This all works nicely but we could be more efficient using the pipe operator %>%, which allows to perform a sequence of operations on a primary object.

# one-ish line with pipe %>%
all_t <- all %>% # select tibble
  gather(key = student, value = vi, -Pi)  %>%  
  mutate(exp =  substr(student,1,4)) %>%  
  relocate(where(is.character), .before = where(is.numeric))

Both tibbles are indeed identical.

all_equal(all_t,all_3)
## [1] TRUE
Graphs

We will use ggplot2 to create graphs using the groups we have defined previously (students and experiments) [BTW it is also part of tidyverse]. There it is easy to assign specific colours and/or shapes depending on the groups and also to plot specific groups. Just look at the scripts below.

#################################
##########  graphs  #############
#################################

# plot: 2 experiments = 2 shapes, 6 students = 6 grey levels
p1<-ggplot(data=all_t) +
  geom_point(aes(x=Pi, y=vi, color=student , shape = exp),size=3) +
  scale_color_grey()+
  theme_light(base_size=14)
p1
## Warning: Removed 9 rows containing missing values (geom_point).

# plot: all students having performed exp AMPP
p2<-ggplot(filter(all_t, exp == 'AMPP')) +
  geom_point(aes(x=Pi, y=vi, color=student),size=3) +
  scale_color_grey()+
  theme_light(base_size=14)
p2
## Warning: Removed 2 rows containing missing values (geom_point).

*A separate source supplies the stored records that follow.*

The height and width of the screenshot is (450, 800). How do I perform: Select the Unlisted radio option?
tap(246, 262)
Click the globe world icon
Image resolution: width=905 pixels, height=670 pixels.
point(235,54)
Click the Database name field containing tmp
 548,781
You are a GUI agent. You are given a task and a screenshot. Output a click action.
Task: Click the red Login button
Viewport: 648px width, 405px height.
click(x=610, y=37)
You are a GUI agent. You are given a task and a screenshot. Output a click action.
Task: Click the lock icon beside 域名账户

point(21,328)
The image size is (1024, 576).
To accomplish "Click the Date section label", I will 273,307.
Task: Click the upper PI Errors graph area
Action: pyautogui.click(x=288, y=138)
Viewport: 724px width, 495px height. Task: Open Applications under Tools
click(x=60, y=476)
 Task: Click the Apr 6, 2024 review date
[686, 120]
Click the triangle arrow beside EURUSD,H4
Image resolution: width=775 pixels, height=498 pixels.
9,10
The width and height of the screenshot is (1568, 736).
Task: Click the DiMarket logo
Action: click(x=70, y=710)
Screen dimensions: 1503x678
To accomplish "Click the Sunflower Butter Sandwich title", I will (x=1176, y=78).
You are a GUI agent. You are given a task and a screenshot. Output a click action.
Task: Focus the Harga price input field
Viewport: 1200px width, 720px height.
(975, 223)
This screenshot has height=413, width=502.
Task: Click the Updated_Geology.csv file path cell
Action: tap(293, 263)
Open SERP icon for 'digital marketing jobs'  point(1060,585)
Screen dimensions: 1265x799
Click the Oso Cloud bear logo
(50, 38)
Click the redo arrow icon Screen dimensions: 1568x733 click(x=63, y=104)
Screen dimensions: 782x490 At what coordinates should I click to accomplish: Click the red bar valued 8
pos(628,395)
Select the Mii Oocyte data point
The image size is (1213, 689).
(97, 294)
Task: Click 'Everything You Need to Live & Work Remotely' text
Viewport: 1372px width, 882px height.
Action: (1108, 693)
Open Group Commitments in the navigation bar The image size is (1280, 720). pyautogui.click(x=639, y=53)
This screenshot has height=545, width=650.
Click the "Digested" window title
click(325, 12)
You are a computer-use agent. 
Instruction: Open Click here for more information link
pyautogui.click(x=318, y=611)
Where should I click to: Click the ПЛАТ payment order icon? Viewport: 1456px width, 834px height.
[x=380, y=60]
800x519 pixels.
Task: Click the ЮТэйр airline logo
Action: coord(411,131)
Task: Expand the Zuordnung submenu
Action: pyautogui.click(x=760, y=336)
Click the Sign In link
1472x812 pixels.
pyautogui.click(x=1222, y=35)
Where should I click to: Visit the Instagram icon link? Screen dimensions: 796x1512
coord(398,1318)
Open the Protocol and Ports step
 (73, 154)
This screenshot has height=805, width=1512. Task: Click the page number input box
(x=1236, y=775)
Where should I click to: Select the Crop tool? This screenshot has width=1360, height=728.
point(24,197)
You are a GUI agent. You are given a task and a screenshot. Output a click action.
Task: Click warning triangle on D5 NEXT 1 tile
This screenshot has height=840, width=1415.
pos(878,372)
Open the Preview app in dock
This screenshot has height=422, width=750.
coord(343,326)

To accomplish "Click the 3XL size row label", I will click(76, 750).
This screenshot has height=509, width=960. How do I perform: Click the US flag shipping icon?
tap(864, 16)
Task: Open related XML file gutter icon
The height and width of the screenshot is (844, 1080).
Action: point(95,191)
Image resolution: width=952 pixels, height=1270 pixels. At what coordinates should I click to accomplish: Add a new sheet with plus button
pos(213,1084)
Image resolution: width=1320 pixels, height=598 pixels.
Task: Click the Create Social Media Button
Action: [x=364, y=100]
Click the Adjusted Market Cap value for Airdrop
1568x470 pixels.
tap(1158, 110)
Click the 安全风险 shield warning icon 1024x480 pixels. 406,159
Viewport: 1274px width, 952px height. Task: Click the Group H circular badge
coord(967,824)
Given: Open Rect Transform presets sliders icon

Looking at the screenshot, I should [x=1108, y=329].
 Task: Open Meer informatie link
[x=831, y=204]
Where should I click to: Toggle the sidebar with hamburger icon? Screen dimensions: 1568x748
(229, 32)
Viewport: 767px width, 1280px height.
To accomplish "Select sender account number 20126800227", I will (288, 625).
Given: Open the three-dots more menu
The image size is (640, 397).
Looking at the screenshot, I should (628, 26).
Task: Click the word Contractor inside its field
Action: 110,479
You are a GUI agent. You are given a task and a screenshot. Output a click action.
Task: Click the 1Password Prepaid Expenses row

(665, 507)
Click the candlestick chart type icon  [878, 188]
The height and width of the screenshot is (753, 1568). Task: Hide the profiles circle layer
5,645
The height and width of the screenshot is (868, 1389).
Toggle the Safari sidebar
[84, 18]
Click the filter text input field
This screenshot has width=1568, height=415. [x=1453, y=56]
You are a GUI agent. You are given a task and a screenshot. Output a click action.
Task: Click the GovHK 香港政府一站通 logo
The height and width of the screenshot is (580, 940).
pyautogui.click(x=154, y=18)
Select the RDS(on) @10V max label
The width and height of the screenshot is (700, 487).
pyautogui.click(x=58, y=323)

# plot: all students having performed exp AMPM
p3<-ggplot(filter(all_t, exp == 'AMPM')) +
  geom_point(aes(x=Pi, y=vi, color=student),size=3) +
  scale_color_grey()+
  theme_light(base_size=14)
p3
## Warning: Removed 7 rows containing missing values (geom_point).

Basic Operations

First thing we can do is to average on multiple rows. There are different ways to do that. Here, I have chosen to use the rowwise function. As you can see below, it is easy to select all columns satisfying a certain condition or specific columns only.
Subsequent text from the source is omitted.